Saturday, February 7, 2015

[MUSING] Why Wall Street Is Excited About Cable Companies Being Treated As Utilities

As detailed in Kevin Drum's Mother Jones article here, the stock prices for major cable companies went up following the FCC's proposal to enforce strict net neutrality rules. Why? After all, regulation is bad, right?

Wrong.

I don't believe Kevin Drum got it right anymore than I think the high paid analysts at BTIG got it right. The analysts believe it was because price regulation wasn't mentioned- and it never has been, except by the internet service providers themselves. Kevin Drum believes it is because Wall Street doesn't know what it is doing. (Efficient market hypothesis notwithstanding, that is not the case)

Regulation of internet service providers is a net good for the business of internet service providers and anyone with a modicum of common sense (read: not the internet service providers themselves) realizes this. That is why the content creators of the Internet lined up almost universally on the side of net neutrality.

The thing that sells a utility is not the product itself- its the possibilities. We don't buy electricity because we like electricity and want to keep turbines somewhere spinning. We buy electricity because it enables all of our other wondrous, modern devices. It is the same with the internet. We don't buy internet packages because we love the idea of cables transmitting 1s and 0s. We buy internet access from the internet service providers because it gives us access to all of the many wondrous services available on the internet. And many of those services would not exist if internet service providers had anything to say about it. Remember the Netflix-Comcast feud?

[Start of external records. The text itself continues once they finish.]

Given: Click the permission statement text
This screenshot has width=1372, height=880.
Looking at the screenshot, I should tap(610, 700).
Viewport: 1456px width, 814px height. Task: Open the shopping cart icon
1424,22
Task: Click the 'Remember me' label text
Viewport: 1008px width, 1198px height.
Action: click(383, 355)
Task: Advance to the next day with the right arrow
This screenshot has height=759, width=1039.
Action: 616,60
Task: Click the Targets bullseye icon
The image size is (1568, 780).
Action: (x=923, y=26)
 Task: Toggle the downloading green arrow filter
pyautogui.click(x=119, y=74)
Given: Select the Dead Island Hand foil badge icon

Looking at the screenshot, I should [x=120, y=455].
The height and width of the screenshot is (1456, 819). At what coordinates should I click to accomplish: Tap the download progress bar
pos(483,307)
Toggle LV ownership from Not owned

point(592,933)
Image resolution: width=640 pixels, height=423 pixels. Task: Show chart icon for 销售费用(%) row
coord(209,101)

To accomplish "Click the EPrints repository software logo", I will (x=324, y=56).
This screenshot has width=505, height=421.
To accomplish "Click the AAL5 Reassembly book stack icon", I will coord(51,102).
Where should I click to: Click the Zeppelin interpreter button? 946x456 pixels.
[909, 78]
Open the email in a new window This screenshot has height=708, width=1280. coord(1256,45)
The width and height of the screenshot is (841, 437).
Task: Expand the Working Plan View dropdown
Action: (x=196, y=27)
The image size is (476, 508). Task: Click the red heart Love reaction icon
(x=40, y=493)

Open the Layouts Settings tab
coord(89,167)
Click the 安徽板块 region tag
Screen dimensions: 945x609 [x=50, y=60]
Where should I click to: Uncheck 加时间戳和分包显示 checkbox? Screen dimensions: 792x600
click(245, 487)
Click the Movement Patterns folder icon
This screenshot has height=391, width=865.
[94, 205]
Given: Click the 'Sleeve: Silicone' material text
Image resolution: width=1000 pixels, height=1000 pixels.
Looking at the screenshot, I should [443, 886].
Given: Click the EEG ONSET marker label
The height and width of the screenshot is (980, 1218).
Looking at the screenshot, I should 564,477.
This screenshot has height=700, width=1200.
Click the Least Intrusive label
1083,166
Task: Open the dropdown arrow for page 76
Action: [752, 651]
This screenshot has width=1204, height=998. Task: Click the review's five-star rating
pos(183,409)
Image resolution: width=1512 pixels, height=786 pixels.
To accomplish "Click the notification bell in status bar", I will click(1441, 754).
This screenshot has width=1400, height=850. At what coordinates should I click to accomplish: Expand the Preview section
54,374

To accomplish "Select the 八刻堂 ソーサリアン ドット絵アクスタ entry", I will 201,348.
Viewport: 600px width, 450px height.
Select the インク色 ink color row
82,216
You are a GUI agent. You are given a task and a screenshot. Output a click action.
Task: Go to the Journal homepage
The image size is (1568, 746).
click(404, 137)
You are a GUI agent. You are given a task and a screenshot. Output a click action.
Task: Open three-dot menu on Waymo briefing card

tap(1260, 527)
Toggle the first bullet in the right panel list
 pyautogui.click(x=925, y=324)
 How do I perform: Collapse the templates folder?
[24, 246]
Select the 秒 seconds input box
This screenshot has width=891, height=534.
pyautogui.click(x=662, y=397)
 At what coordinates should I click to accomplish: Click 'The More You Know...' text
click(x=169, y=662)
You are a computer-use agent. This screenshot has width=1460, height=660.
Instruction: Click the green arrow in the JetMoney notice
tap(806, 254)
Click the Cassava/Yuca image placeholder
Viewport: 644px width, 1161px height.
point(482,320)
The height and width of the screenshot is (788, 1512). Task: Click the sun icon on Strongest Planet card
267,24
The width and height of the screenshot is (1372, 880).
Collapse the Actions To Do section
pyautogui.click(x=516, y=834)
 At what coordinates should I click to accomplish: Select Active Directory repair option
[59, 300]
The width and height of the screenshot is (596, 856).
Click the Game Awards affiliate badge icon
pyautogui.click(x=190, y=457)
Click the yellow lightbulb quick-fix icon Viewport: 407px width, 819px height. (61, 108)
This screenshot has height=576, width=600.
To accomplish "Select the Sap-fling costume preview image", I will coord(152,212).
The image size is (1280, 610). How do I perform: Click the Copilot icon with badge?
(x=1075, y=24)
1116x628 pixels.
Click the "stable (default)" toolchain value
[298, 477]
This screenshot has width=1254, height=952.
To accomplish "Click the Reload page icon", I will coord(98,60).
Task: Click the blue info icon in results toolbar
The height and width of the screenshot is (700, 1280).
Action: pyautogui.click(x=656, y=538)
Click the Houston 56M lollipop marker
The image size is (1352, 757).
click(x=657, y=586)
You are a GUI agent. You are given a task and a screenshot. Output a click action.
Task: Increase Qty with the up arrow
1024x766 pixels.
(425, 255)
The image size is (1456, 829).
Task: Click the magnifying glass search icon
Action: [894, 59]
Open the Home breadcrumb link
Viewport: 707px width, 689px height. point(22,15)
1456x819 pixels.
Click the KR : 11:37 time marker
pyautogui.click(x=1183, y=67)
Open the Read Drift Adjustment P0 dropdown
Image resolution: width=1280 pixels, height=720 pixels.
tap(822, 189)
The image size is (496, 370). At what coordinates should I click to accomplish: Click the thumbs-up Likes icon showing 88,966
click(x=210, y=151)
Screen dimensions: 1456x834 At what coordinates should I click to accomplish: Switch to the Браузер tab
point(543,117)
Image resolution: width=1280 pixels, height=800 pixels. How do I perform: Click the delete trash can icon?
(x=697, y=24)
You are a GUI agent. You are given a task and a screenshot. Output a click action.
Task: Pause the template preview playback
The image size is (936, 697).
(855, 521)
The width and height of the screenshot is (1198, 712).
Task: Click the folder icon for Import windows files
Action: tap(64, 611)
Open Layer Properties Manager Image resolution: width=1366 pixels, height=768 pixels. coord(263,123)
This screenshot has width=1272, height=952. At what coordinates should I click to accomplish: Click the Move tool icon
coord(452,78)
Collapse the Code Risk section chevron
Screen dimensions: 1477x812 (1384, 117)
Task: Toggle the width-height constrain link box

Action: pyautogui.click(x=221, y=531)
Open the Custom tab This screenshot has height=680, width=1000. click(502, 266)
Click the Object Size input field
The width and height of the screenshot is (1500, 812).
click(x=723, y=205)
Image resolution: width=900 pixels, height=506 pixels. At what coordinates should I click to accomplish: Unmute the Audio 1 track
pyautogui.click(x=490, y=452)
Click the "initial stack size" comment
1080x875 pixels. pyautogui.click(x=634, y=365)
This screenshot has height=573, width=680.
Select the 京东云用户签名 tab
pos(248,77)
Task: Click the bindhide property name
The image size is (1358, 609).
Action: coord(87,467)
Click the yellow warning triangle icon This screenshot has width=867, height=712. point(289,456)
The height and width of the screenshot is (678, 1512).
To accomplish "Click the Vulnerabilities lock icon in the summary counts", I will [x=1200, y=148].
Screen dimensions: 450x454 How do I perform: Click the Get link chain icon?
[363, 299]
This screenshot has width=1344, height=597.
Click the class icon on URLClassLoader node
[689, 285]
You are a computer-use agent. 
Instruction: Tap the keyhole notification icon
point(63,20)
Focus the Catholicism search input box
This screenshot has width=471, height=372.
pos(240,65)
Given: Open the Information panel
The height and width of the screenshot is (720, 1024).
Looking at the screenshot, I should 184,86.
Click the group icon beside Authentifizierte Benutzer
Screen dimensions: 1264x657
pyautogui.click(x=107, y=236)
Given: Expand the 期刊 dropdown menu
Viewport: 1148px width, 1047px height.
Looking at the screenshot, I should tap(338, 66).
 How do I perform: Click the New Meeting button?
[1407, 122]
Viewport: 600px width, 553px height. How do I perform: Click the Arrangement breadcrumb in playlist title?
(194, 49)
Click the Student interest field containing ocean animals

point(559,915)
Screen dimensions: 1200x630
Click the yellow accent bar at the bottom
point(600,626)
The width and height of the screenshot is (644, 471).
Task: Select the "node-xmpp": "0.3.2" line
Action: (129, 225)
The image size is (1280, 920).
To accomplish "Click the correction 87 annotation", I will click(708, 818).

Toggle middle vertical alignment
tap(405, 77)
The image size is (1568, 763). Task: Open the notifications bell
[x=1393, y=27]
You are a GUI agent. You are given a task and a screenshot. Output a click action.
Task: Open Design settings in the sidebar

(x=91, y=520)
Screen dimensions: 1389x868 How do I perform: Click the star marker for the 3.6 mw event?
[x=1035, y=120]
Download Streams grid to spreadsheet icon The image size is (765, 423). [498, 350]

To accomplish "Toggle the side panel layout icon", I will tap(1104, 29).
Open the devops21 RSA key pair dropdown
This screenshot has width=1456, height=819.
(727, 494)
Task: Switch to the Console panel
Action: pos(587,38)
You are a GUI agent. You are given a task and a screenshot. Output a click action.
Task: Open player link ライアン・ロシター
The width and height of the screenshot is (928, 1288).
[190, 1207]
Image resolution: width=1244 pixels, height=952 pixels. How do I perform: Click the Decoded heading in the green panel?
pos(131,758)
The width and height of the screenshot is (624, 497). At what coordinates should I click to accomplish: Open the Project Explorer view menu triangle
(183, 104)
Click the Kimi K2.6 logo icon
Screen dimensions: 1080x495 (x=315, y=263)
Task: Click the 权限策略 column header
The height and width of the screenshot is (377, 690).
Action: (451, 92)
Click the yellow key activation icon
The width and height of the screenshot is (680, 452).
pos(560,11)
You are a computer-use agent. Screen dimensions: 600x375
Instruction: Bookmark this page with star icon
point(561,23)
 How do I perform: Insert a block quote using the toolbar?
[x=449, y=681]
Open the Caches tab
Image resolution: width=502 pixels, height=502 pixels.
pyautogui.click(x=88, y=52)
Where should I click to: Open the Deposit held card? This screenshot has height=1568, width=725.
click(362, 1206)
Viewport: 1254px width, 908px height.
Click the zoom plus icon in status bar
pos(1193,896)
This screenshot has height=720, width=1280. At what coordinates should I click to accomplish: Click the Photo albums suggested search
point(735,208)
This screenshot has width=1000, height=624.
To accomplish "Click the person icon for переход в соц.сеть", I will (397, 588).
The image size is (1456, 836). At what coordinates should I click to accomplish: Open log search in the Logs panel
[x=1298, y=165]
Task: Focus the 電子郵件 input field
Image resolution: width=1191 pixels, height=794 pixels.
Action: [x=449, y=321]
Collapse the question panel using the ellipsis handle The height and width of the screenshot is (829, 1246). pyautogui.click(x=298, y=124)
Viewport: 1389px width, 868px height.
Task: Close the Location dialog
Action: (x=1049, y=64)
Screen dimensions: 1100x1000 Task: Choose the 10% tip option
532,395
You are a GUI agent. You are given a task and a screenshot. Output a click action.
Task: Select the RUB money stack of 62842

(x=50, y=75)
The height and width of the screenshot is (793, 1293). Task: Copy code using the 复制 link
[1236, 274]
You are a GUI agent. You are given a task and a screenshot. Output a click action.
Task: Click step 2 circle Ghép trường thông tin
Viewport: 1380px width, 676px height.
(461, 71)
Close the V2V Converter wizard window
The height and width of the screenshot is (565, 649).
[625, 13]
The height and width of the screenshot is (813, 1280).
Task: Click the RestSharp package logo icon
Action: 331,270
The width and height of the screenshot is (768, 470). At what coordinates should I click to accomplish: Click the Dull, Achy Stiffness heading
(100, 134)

If internet service providers are given the ability to decide what services will run through 'their' internet, the Internet as we know it will cease to exist. The reasons people would have to buy internet access would dwindle and the internet service providers would ultimately suffer. What would be the valuation of General Electric if they had to produce a new product for every power provider? What would the valuation of electric power generation be? Would it have ever become ubiquitous?

Regulation is, in this case, good. Wall Street has long followed Silicon Valley's lead (see: the tech bubble of the 90s) and this is just an extension of that.